Friday, January 4, 2013

How Congress Cheats Americans

It is dis-heartening to read the details of what is actually included in the tepid "Fiscal Cliff" legislation just passed by Congress. Obama gave the legislation his kiss of approval: "millionaires and billionaires will finally pay their fair share." But his spin is a smoke screen. The fact is the legislation raises everyones' taxes except for a long list of favored industries, corporations, and individuals. The long list adds up to about $40 billion in tax gifts that have nothing to do with avoiding the much ballyhooed fiscal cliff. The gifts from the lawmakers go, for a short list of examples, to racetrack owners, Hollywood producers, the windpower industry (think GE and Siemens corporations), some big banks, Whirlpool, StarKist, and other recipients. The hidden gifts were quietly stuffed into the cliff legislation by senators and representatives at the very last moment. The gifts are called "pork." The pork is a payoff to members for the members votes in favor of legislation in process. Being a pork producer is a big help in getting the funds to be re-elected. Taxpayers pay the bills for the pork, of course.


Only the 535 members of the U.S. Congress have authority to spend taxpayer money. Neither the President nor the Supreme Court can do this. There are 435 members in the House of Representatives and 100 in the Senate. Some of them routinely divert U.S. money to their own ends, just as they did as the clock ticked down on the fiscal cliff. The members call the semi-secret system “earmarks.” 

(Following is the essence of an article written by this author in 2009. It is still the way things work in Congress.)

$17 Billion for 11,000 Earmarks in Fiscal Year 2008 Alone
 Earmarks are tiny pieces of legislation buried out of sight in big pieces of legislation. When the big piece of legislation is passed, the little pieces go along for the ride with little review, debate, or notice, and taxpayers pay the bill. The little pieces can direct that federal funds be used for a specific project (see examples below), or the little pieces can direct that certain favored locations or companies or organizations get federal money from various government agencies beholding to Congress for support.

How Congress Cheats. Two Examples.
 #1. During the first week in October 2008, Congress debated the historic $700 billion financial rescue package. The world economy hung waiting for the result. The House of Representatives had already rejected a (Wall Street) bailout bill once. The Senate, hoping to get the House to relent, added $110 billion to the bill in “sweeteners,” and sent the bill back to the House.

One of the sweeteners (an earmark) gave rum makers, Bacardi and Captain Morgan, nearly $192 million in taxpayer money for marketing subsidies and production incentives. But the House would not delay the $700 billion bailout for such a minor item; it is unlikely more than a few of the 435 members even knew of the rum and (several other) earmarks buried in the bailout bill by fellow members. So the $700 billion bill passed, closer to $800 billion in cost to taxpayers. That’s how the system works.

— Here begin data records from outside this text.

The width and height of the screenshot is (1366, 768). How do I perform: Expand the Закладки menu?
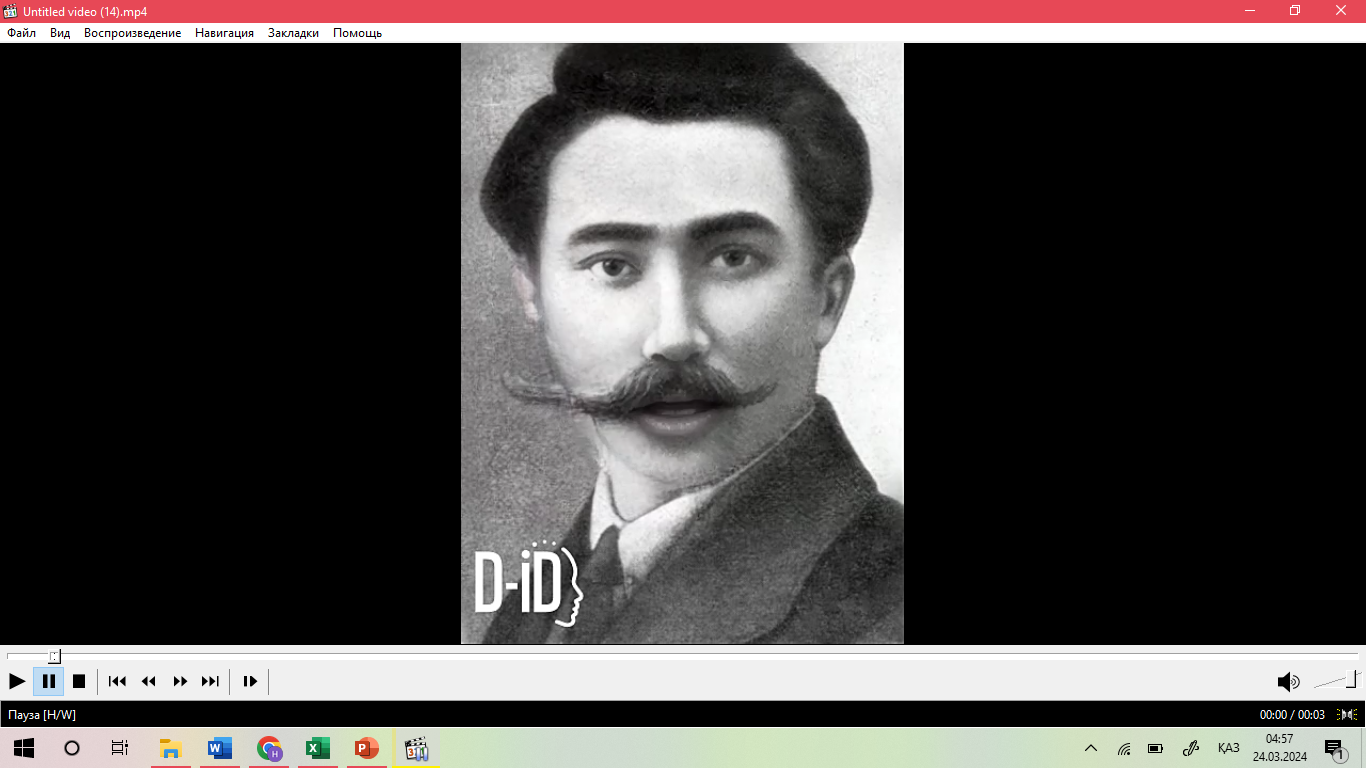[293, 33]
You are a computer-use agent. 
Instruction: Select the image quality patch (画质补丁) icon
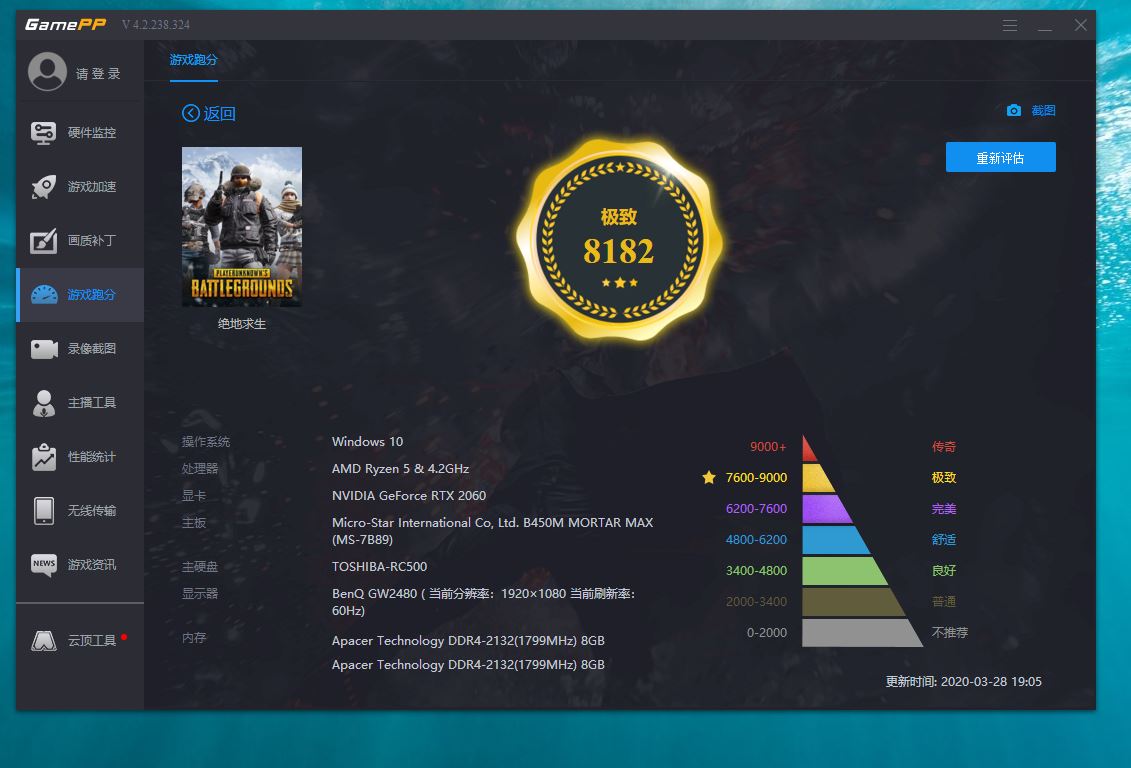pyautogui.click(x=44, y=241)
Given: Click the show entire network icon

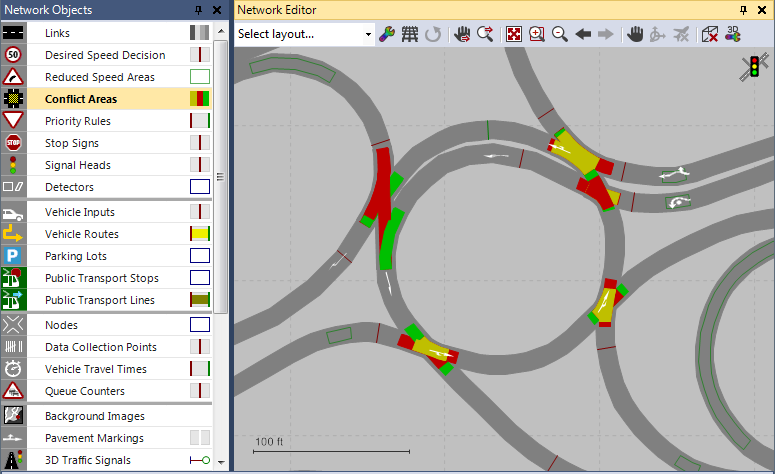Looking at the screenshot, I should [x=513, y=34].
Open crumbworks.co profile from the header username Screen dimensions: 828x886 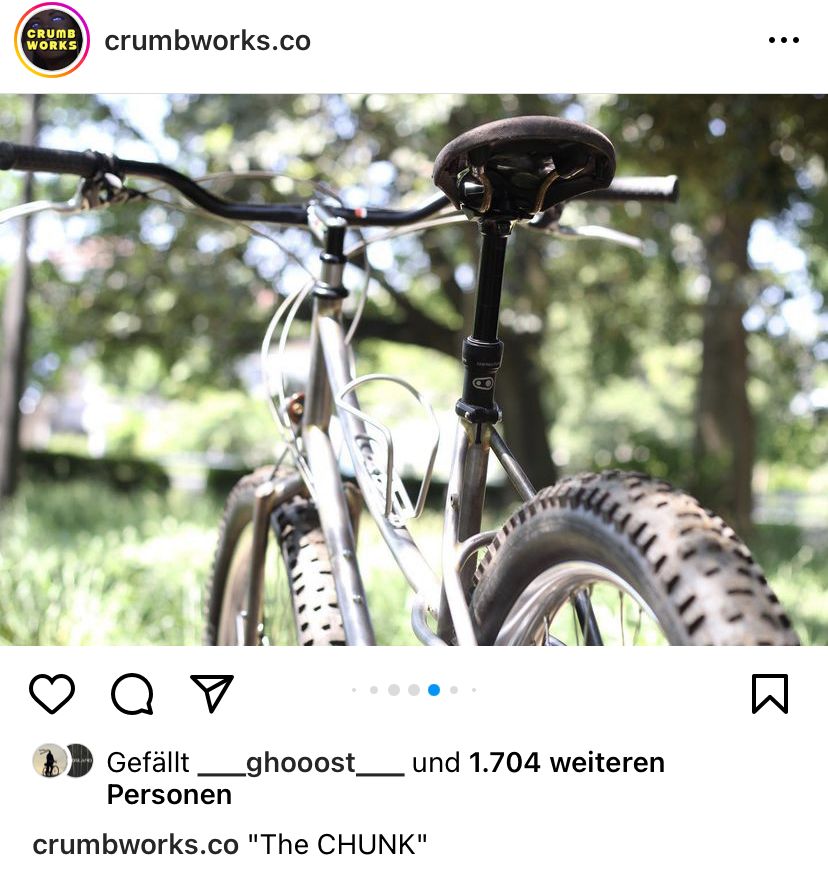coord(207,41)
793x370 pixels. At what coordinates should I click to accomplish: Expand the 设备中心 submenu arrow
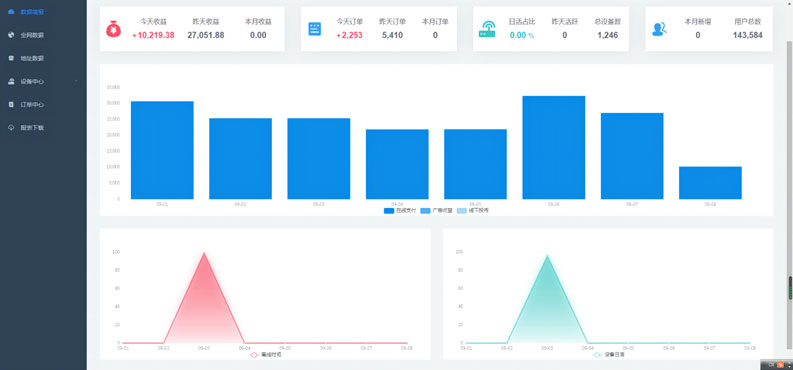coord(76,81)
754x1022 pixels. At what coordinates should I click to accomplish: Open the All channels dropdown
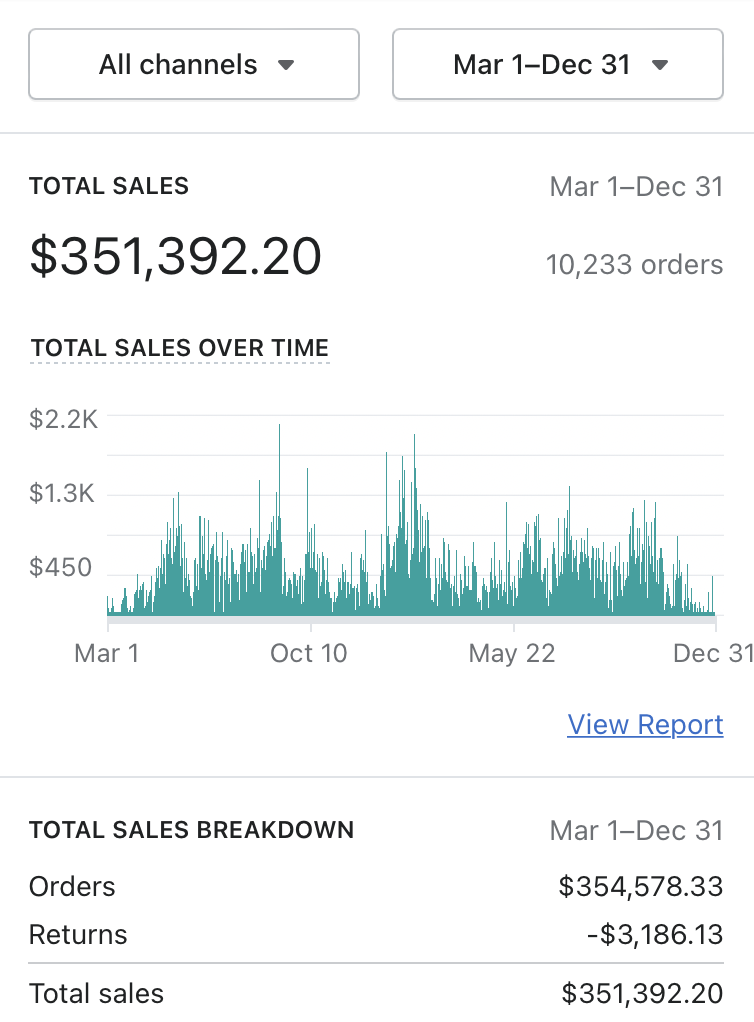(x=193, y=65)
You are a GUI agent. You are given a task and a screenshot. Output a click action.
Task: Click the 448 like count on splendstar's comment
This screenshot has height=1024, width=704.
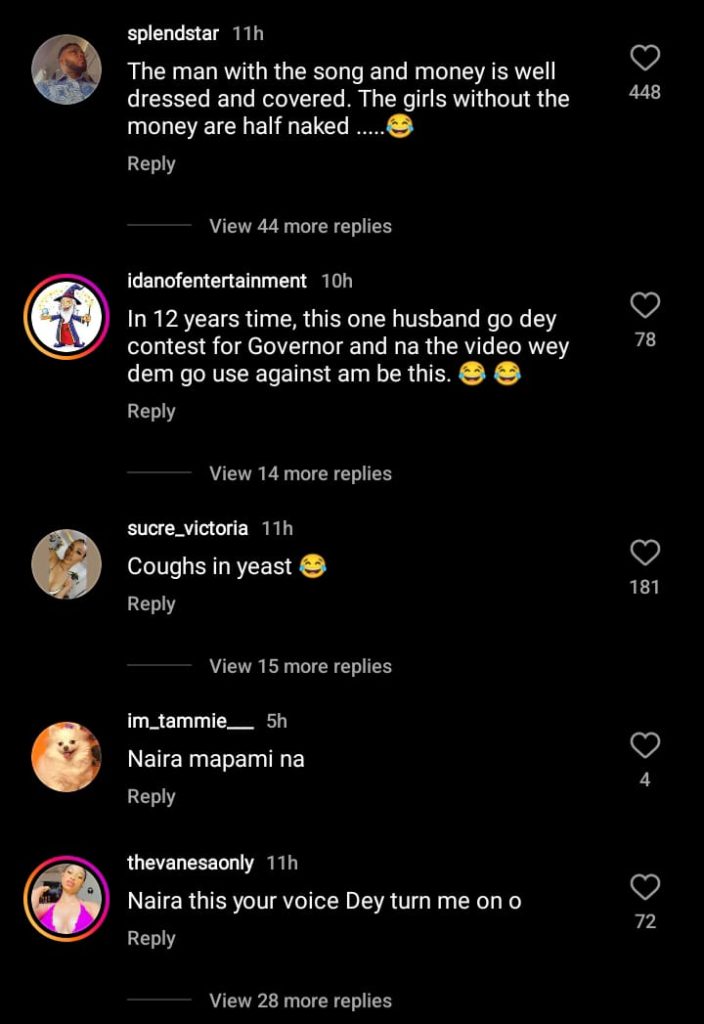pyautogui.click(x=646, y=92)
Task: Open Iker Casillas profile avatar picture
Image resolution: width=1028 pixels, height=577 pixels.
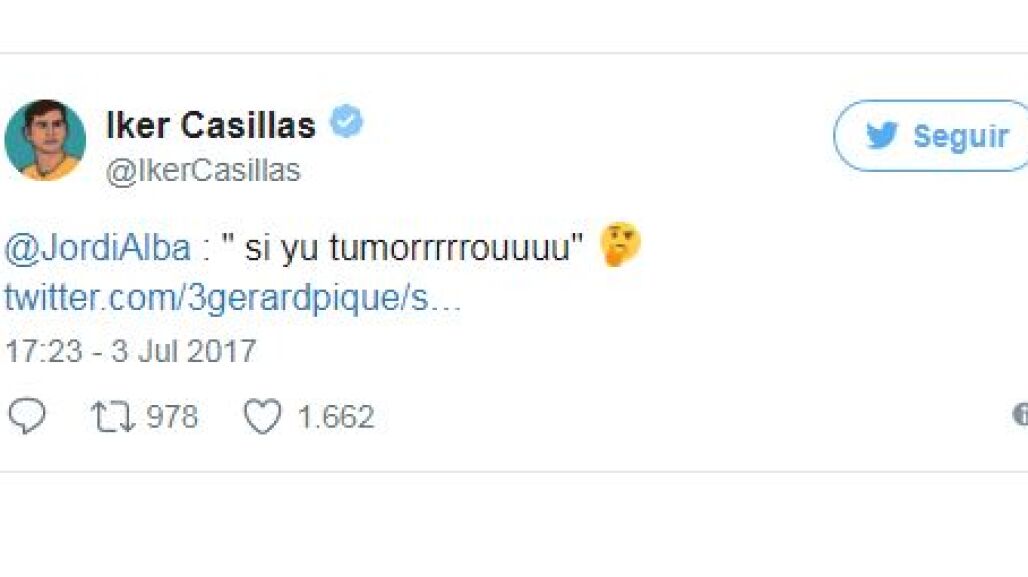Action: click(45, 140)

Example #2. Early in the Iraq war, the Senate worked to pass a bill allocating $80 billion to pay for the war. The debate went on until late in the day, and the senators were tired. About 40 minutes before the bill was to be voted upon, members of the elite Appropriations Committee attached a set of miscellaneous (non-war) provisions to the bill. They said that the measures (sweeteners, once again) were needed to guarantee the approval for the bill. At the last minute, the war bill was passed by the Senate, including these special items sponsored by various senators:
• $10 million extra for a science research station at the South Pole.
(Sponsored by Senator Bond of Missouri.)
• $5 million for a communications system for Louisville, KY. (Senator Bunning of Kentucky.)
• An amendment prohibiting DHL from carrying American military cargo because DHL was German-owned. Several senators sponsored this bill after they were heavily lobbied by Federal Express and UPS.
• $3.3 million to repair a leaky dam in VT. (Senator Leahy of VT.)

This is the routine in Washington D.C. According to the watchdog group, Citizens Against Government Waste, earmarks have risen from fewer than 2,000 a year in the mid-1990s to over 11,000 projects costing $17.2 billion in fiscal year 2008. The group’s definition: A pork project is a line-item in an appropriations bill that designates tax dollars for a specific purpose in circumvention of established budgetary procedures.

1 comment:

  1. I loved today's banter and wish that it could be put out to those who need political education. A letter to the editor of a few papers like San Francisco Chron, WSJ, LA Times would be good. Multiply your efforts and if enough of us keep trying we may get some points across. Keep us the good Banter.